# EXERCISE REQUIREMENTS
Present every row below as a numbered list, leaving out any blank lines.

start MATERIAL PROVIDED

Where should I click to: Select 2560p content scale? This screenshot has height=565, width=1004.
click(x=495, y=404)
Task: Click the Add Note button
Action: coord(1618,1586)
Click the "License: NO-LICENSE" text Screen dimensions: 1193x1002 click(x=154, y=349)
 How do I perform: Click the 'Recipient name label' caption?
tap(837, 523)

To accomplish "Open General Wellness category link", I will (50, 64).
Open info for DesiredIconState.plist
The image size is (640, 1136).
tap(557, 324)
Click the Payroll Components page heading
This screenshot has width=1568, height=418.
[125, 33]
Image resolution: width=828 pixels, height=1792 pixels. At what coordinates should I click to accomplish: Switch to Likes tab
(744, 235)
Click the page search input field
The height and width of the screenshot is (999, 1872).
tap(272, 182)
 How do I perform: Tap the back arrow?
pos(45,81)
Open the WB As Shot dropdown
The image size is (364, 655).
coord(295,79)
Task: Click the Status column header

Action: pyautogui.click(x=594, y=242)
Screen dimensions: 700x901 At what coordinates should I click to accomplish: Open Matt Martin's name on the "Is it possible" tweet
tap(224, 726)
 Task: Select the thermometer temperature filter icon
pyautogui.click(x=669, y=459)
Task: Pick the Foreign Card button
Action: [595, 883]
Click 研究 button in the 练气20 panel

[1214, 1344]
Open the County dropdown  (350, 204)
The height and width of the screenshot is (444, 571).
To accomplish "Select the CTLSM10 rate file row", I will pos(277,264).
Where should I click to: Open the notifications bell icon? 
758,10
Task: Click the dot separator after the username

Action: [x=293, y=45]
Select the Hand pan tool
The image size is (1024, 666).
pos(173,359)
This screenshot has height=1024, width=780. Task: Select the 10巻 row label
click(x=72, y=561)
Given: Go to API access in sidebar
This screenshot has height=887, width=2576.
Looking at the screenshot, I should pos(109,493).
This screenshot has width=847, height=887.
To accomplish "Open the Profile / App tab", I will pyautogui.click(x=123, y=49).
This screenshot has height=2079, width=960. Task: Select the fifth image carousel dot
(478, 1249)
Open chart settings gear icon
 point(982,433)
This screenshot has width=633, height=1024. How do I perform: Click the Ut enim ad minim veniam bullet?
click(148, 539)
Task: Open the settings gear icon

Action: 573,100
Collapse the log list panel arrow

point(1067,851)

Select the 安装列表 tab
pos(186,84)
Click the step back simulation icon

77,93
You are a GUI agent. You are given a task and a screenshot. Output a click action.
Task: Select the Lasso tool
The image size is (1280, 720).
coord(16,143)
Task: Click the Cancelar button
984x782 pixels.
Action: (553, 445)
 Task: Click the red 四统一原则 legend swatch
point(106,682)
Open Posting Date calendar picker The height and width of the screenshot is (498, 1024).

end MATERIAL PROVIDED

# EXERCISE RESULT
1. Where should I click to: Select 2560p content scale? This screenshot has height=565, width=1004.
2. click(x=495, y=404)
3. Task: Click the Add Note button
4. Action: coord(1618,1586)
5. Click the "License: NO-LICENSE" text Screen dimensions: 1193x1002 click(x=154, y=349)
6.  How do I perform: Click the 'Recipient name label' caption?
7. tap(837, 523)
8. To accomplish "Open General Wellness category link", I will (50, 64).
9. Open info for DesiredIconState.plist
10. The image size is (640, 1136).
11. tap(557, 324)
12. Click the Payroll Components page heading
13. This screenshot has width=1568, height=418.
14. [125, 33]
15. Image resolution: width=828 pixels, height=1792 pixels. At what coordinates should I click to accomplish: Switch to Likes tab
16. (744, 235)
17. Click the page search input field
18. The height and width of the screenshot is (999, 1872).
19. tap(272, 182)
20.  How do I perform: Tap the back arrow?
21. pos(45,81)
22. Open the WB As Shot dropdown
23. The image size is (364, 655).
24. coord(295,79)
25. Task: Click the Status column header
26. Action: pyautogui.click(x=594, y=242)
27. Screen dimensions: 700x901 At what coordinates should I click to accomplish: Open Matt Martin's name on the "Is it possible" tweet
28. tap(224, 726)
29.  Task: Select the thermometer temperature filter icon
30. pyautogui.click(x=669, y=459)
31. Task: Pick the Foreign Card button
32. Action: [595, 883]
33. Click 研究 button in the 练气20 panel
34. [1214, 1344]
35. Open the County dropdown  (350, 204)
36. The height and width of the screenshot is (444, 571).
37. To accomplish "Select the CTLSM10 rate file row", I will pos(277,264).
38. Where should I click to: Open the notifications bell icon? 
39. 758,10
40. Task: Click the dot separator after the username
41. Action: [x=293, y=45]
42. Select the Hand pan tool
43. The image size is (1024, 666).
44. pos(173,359)
45. This screenshot has height=1024, width=780. Task: Select the 10巻 row label
46. click(x=72, y=561)
47. Given: Go to API access in sidebar
48. This screenshot has height=887, width=2576.
49. Looking at the screenshot, I should pos(109,493).
50. This screenshot has width=847, height=887.
51. To accomplish "Open the Profile / App tab", I will pyautogui.click(x=123, y=49).
52. This screenshot has height=2079, width=960. Task: Select the fifth image carousel dot
53. (478, 1249)
54. Open chart settings gear icon
55.  point(982,433)
56. This screenshot has width=633, height=1024. How do I perform: Click the Ut enim ad minim veniam bullet?
57. click(148, 539)
58. Task: Open the settings gear icon
59. Action: 573,100
60. Collapse the log list panel arrow
61. point(1067,851)
62. Select the 安装列表 tab
63. pos(186,84)
64. Click the step back simulation icon
65. 77,93
66. You are a GUI agent. You are given a task and a screenshot. Output a click action.
67. Task: Select the Lasso tool
68. The image size is (1280, 720).
69. coord(16,143)
70. Task: Click the Cancelar button
71. 984x782 pixels.
72. Action: (553, 445)
73.  Task: Click the red 四统一原则 legend swatch
74. point(106,682)
75. Open Posting Date calendar picker The height and width of the screenshot is (498, 1024).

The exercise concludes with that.